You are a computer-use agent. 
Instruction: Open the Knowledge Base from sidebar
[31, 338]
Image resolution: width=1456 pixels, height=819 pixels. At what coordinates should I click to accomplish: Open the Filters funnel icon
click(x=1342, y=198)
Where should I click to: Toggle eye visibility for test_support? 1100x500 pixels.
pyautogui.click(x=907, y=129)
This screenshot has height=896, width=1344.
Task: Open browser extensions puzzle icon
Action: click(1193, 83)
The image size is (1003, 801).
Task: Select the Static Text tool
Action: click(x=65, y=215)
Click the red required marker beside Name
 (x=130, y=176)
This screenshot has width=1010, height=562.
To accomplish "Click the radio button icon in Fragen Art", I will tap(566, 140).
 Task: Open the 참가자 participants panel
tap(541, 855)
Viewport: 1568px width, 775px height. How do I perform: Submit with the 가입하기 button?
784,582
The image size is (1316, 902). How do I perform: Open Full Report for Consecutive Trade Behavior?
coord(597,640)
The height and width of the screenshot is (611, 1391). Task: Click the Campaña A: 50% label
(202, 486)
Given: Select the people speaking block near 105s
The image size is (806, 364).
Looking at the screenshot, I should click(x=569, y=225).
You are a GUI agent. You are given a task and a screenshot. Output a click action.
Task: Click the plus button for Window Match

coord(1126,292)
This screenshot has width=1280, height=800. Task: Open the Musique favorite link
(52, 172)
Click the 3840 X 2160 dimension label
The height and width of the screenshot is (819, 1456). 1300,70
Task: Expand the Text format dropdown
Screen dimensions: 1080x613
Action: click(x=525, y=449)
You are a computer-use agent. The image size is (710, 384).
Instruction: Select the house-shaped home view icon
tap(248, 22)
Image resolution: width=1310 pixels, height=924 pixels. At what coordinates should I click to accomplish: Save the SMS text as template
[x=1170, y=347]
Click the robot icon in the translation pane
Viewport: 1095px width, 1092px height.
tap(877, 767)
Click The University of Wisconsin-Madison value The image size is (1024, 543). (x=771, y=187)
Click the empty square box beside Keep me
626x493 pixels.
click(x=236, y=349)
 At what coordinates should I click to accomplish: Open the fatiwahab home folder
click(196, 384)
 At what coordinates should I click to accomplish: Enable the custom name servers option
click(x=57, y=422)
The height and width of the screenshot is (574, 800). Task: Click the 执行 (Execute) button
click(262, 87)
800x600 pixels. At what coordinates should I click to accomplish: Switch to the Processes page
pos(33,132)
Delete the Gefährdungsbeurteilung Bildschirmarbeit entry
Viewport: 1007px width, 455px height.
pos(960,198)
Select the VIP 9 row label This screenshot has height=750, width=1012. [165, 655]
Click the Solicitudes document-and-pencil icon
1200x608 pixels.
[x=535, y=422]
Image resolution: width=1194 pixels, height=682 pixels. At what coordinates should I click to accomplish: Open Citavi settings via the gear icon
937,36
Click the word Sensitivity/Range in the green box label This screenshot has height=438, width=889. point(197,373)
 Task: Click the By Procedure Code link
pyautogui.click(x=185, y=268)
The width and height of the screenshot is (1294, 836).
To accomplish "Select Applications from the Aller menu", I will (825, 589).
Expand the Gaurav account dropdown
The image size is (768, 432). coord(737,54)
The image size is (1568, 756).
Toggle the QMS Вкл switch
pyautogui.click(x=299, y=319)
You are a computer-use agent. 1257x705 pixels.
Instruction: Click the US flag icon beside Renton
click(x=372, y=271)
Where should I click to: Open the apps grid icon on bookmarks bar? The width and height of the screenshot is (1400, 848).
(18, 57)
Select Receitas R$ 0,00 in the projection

* **Aim of the task**:
Render every line of the records above as a Markdown table with two columns, Row and Line. Number the rows in sequence and leave out blank lines.

* **Full response**:
| Row | Line |
|---|---|
| 1 | You are a computer-use agent.  |
| 2 | Instruction: Open the Knowledge Base from sidebar |
| 3 | [31, 338] |
| 4 | Image resolution: width=1456 pixels, height=819 pixels. At what coordinates should I click to accomplish: Open the Filters funnel icon |
| 5 | click(x=1342, y=198) |
| 6 | Where should I click to: Toggle eye visibility for test_support? 1100x500 pixels. |
| 7 | pyautogui.click(x=907, y=129) |
| 8 | This screenshot has height=896, width=1344. |
| 9 | Task: Open browser extensions puzzle icon |
| 10 | Action: click(1193, 83) |
| 11 | The image size is (1003, 801). |
| 12 | Task: Select the Static Text tool |
| 13 | Action: click(x=65, y=215) |
| 14 | Click the red required marker beside Name |
| 15 |  (x=130, y=176) |
| 16 | This screenshot has width=1010, height=562. |
| 17 | To accomplish "Click the radio button icon in Fragen Art", I will tap(566, 140). |
| 18 |  Task: Open the 참가자 participants panel |
| 19 | tap(541, 855) |
| 20 | Viewport: 1568px width, 775px height. How do I perform: Submit with the 가입하기 button? |
| 21 | 784,582 |
| 22 | The image size is (1316, 902). How do I perform: Open Full Report for Consecutive Trade Behavior? |
| 23 | coord(597,640) |
| 24 | The height and width of the screenshot is (611, 1391). Task: Click the Campaña A: 50% label |
| 25 | (202, 486) |
| 26 | Given: Select the people speaking block near 105s |
| 27 | The image size is (806, 364). |
| 28 | Looking at the screenshot, I should click(x=569, y=225). |
| 29 | You are a GUI agent. You are given a task and a screenshot. Output a click action. |
| 30 | Task: Click the plus button for Window Match |
| 31 | coord(1126,292) |
| 32 | This screenshot has width=1280, height=800. Task: Open the Musique favorite link |
| 33 | (52, 172) |
| 34 | Click the 3840 X 2160 dimension label |
| 35 | The height and width of the screenshot is (819, 1456). 1300,70 |
| 36 | Task: Expand the Text format dropdown |
| 37 | Screen dimensions: 1080x613 |
| 38 | Action: click(x=525, y=449) |
| 39 | You are a computer-use agent. The image size is (710, 384). |
| 40 | Instruction: Select the house-shaped home view icon |
| 41 | tap(248, 22) |
| 42 | Image resolution: width=1310 pixels, height=924 pixels. At what coordinates should I click to accomplish: Save the SMS text as template |
| 43 | [x=1170, y=347] |
| 44 | Click the robot icon in the translation pane |
| 45 | Viewport: 1095px width, 1092px height. |
| 46 | tap(877, 767) |
| 47 | Click The University of Wisconsin-Madison value The image size is (1024, 543). (x=771, y=187) |
| 48 | Click the empty square box beside Keep me |
| 49 | 626x493 pixels. |
| 50 | click(x=236, y=349) |
| 51 |  At what coordinates should I click to accomplish: Open the fatiwahab home folder |
| 52 | click(196, 384) |
| 53 |  At what coordinates should I click to accomplish: Enable the custom name servers option |
| 54 | click(x=57, y=422) |
| 55 | The height and width of the screenshot is (574, 800). Task: Click the 执行 (Execute) button |
| 56 | click(262, 87) |
| 57 | 800x600 pixels. At what coordinates should I click to accomplish: Switch to the Processes page |
| 58 | pos(33,132) |
| 59 | Delete the Gefährdungsbeurteilung Bildschirmarbeit entry |
| 60 | Viewport: 1007px width, 455px height. |
| 61 | pos(960,198) |
| 62 | Select the VIP 9 row label This screenshot has height=750, width=1012. [165, 655] |
| 63 | Click the Solicitudes document-and-pencil icon |
| 64 | 1200x608 pixels. |
| 65 | [x=535, y=422] |
| 66 | Image resolution: width=1194 pixels, height=682 pixels. At what coordinates should I click to accomplish: Open Citavi settings via the gear icon |
| 67 | 937,36 |
| 68 | Click the word Sensitivity/Range in the green box label This screenshot has height=438, width=889. point(197,373) |
| 69 |  Task: Click the By Procedure Code link |
| 70 | pyautogui.click(x=185, y=268) |
| 71 | The width and height of the screenshot is (1294, 836). |
| 72 | To accomplish "Select Applications from the Aller menu", I will (825, 589). |
| 73 | Expand the Gaurav account dropdown |
| 74 | The image size is (768, 432). coord(737,54) |
| 75 | The image size is (1568, 756). |
| 76 | Toggle the QMS Вкл switch |
| 77 | pyautogui.click(x=299, y=319) |
| 78 | You are a computer-use agent. 1257x705 pixels. |
| 79 | Instruction: Click the US flag icon beside Renton |
| 80 | click(x=372, y=271) |
| 81 | Where should I click to: Open the apps grid icon on bookmarks bar? The width and height of the screenshot is (1400, 848). |
| 82 | (18, 57) |
| 83 | Select Receitas R$ 0,00 in the projection |